┌──

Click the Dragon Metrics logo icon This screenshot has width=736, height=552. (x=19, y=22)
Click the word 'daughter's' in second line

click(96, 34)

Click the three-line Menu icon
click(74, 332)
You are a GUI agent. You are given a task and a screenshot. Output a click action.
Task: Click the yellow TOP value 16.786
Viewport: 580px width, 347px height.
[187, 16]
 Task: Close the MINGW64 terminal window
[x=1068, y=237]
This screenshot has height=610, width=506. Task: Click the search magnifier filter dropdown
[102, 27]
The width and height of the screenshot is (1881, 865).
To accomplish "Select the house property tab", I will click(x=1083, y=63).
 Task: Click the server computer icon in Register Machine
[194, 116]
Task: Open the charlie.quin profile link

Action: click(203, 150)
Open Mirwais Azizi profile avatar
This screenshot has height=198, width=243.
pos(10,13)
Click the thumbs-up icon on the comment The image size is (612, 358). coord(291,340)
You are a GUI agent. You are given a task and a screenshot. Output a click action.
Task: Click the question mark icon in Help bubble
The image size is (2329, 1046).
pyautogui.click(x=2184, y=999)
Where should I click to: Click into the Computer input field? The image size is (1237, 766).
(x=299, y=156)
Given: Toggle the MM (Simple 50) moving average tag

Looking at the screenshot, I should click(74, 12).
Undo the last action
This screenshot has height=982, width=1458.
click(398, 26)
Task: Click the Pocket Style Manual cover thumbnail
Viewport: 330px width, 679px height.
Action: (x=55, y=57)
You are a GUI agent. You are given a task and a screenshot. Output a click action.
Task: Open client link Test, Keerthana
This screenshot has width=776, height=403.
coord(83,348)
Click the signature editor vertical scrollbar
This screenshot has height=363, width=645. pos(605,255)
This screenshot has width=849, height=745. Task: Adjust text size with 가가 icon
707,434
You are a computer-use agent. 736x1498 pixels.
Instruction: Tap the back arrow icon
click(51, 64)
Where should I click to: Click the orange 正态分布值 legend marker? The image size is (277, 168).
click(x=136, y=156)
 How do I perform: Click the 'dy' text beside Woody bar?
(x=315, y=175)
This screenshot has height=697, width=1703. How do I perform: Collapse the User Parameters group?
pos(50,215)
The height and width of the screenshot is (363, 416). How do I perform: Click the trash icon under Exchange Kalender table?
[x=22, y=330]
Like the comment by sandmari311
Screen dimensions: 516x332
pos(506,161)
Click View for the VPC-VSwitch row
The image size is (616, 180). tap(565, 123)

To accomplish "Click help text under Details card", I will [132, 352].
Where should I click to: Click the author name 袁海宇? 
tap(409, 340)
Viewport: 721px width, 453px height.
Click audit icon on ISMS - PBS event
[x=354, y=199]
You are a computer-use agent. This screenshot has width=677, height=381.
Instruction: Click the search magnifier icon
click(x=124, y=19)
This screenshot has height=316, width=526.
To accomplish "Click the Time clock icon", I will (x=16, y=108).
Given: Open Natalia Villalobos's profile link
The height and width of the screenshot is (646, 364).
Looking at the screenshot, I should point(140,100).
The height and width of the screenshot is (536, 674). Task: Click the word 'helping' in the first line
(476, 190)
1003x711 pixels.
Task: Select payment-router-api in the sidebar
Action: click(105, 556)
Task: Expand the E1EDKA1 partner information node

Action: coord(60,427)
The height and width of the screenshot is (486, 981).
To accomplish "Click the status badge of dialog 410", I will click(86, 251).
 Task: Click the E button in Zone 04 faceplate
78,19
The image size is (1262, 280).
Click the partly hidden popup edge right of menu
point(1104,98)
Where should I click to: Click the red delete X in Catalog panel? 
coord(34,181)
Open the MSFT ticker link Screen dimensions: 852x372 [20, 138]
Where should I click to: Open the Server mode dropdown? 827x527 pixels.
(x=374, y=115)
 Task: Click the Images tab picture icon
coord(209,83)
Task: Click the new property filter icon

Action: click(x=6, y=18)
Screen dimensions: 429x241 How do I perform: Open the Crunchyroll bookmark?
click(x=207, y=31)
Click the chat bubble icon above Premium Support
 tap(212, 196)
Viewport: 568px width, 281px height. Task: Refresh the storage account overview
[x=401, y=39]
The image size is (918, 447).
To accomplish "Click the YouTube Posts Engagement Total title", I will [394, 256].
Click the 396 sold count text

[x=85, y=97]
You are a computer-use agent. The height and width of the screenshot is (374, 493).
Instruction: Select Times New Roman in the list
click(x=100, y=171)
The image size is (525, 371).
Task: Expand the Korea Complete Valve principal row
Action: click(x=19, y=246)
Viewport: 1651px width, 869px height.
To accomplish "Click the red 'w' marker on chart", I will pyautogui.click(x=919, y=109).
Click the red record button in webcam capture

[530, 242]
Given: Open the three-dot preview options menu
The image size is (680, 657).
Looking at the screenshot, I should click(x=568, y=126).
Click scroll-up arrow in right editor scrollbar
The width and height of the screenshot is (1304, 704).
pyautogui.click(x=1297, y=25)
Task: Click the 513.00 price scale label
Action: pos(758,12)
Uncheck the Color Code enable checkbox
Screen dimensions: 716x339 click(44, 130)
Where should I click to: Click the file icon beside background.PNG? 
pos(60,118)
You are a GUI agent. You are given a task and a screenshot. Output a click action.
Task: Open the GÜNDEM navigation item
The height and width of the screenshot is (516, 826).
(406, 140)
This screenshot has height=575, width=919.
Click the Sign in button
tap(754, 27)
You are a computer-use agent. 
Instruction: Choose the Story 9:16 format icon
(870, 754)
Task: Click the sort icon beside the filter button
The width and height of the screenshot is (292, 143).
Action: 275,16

└──

■ Instructions to follow
Output an identical copy of every record above.

■ Solution for this task
Click the Dragon Metrics logo icon This screenshot has width=736, height=552. (x=19, y=22)
Click the word 'daughter's' in second line

click(96, 34)

Click the three-line Menu icon
click(74, 332)
You are a GUI agent. You are given a task and a screenshot. Output a click action.
Task: Click the yellow TOP value 16.786
Viewport: 580px width, 347px height.
[187, 16]
 Task: Close the MINGW64 terminal window
[x=1068, y=237]
This screenshot has height=610, width=506. Task: Click the search magnifier filter dropdown
[102, 27]
The width and height of the screenshot is (1881, 865).
To accomplish "Select the house property tab", I will click(x=1083, y=63).
 Task: Click the server computer icon in Register Machine
[194, 116]
Task: Open the charlie.quin profile link

Action: click(203, 150)
Open Mirwais Azizi profile avatar
This screenshot has height=198, width=243.
pos(10,13)
Click the thumbs-up icon on the comment The image size is (612, 358). coord(291,340)
You are a GUI agent. You are given a task and a screenshot. Output a click action.
Task: Click the question mark icon in Help bubble
The image size is (2329, 1046).
pyautogui.click(x=2184, y=999)
Where should I click to: Click into the Computer input field? The image size is (1237, 766).
(x=299, y=156)
Given: Toggle the MM (Simple 50) moving average tag

Looking at the screenshot, I should click(74, 12).
Undo the last action
This screenshot has height=982, width=1458.
click(398, 26)
Task: Click the Pocket Style Manual cover thumbnail
Viewport: 330px width, 679px height.
Action: (x=55, y=57)
You are a GUI agent. You are given a task and a screenshot. Output a click action.
Task: Open client link Test, Keerthana
This screenshot has width=776, height=403.
coord(83,348)
Click the signature editor vertical scrollbar
This screenshot has height=363, width=645. pos(605,255)
This screenshot has width=849, height=745. Task: Adjust text size with 가가 icon
707,434
You are a computer-use agent. 736x1498 pixels.
Instruction: Tap the back arrow icon
click(51, 64)
Where should I click to: Click the orange 正态分布值 legend marker? The image size is (277, 168).
click(x=136, y=156)
 How do I perform: Click the 'dy' text beside Woody bar?
(x=315, y=175)
This screenshot has height=697, width=1703. How do I perform: Collapse the User Parameters group?
pos(50,215)
The height and width of the screenshot is (363, 416). How do I perform: Click the trash icon under Exchange Kalender table?
[x=22, y=330]
Like the comment by sandmari311
Screen dimensions: 516x332
pos(506,161)
Click View for the VPC-VSwitch row
The image size is (616, 180). tap(565, 123)

To accomplish "Click help text under Details card", I will [132, 352].
Where should I click to: Click the author name 袁海宇? 
tap(409, 340)
Viewport: 721px width, 453px height.
Click audit icon on ISMS - PBS event
[x=354, y=199]
You are a computer-use agent. This screenshot has width=677, height=381.
Instruction: Click the search magnifier icon
click(x=124, y=19)
This screenshot has height=316, width=526.
To accomplish "Click the Time clock icon", I will (x=16, y=108).
Given: Open Natalia Villalobos's profile link
The height and width of the screenshot is (646, 364).
Looking at the screenshot, I should point(140,100).
The height and width of the screenshot is (536, 674). Task: Click the word 'helping' in the first line
(476, 190)
1003x711 pixels.
Task: Select payment-router-api in the sidebar
Action: click(105, 556)
Task: Expand the E1EDKA1 partner information node

Action: coord(60,427)
The height and width of the screenshot is (486, 981).
To accomplish "Click the status badge of dialog 410", I will click(86, 251).
 Task: Click the E button in Zone 04 faceplate
78,19
The image size is (1262, 280).
Click the partly hidden popup edge right of menu
point(1104,98)
Where should I click to: Click the red delete X in Catalog panel? 
coord(34,181)
Open the MSFT ticker link Screen dimensions: 852x372 [20, 138]
Where should I click to: Open the Server mode dropdown? 827x527 pixels.
(x=374, y=115)
 Task: Click the Images tab picture icon
coord(209,83)
Task: Click the new property filter icon

Action: click(x=6, y=18)
Screen dimensions: 429x241 How do I perform: Open the Crunchyroll bookmark?
click(x=207, y=31)
Click the chat bubble icon above Premium Support
 tap(212, 196)
Viewport: 568px width, 281px height. Task: Refresh the storage account overview
[x=401, y=39]
The image size is (918, 447).
To accomplish "Click the YouTube Posts Engagement Total title", I will [394, 256].
Click the 396 sold count text

[x=85, y=97]
You are a computer-use agent. The height and width of the screenshot is (374, 493).
Instruction: Select Times New Roman in the list
click(x=100, y=171)
The image size is (525, 371).
Task: Expand the Korea Complete Valve principal row
Action: click(x=19, y=246)
Viewport: 1651px width, 869px height.
To accomplish "Click the red 'w' marker on chart", I will pyautogui.click(x=919, y=109).
Click the red record button in webcam capture

[530, 242]
Given: Open the three-dot preview options menu
The image size is (680, 657).
Looking at the screenshot, I should click(x=568, y=126).
Click scroll-up arrow in right editor scrollbar
The width and height of the screenshot is (1304, 704).
pyautogui.click(x=1297, y=25)
Task: Click the 513.00 price scale label
Action: pos(758,12)
Uncheck the Color Code enable checkbox
Screen dimensions: 716x339 click(44, 130)
Where should I click to: Click the file icon beside background.PNG? 
pos(60,118)
You are a GUI agent. You are given a task and a screenshot. Output a click action.
Task: Open the GÜNDEM navigation item
The height and width of the screenshot is (516, 826).
(406, 140)
This screenshot has height=575, width=919.
Click the Sign in button
tap(754, 27)
You are a computer-use agent. 
Instruction: Choose the Story 9:16 format icon
(870, 754)
Task: Click the sort icon beside the filter button
The width and height of the screenshot is (292, 143).
Action: 275,16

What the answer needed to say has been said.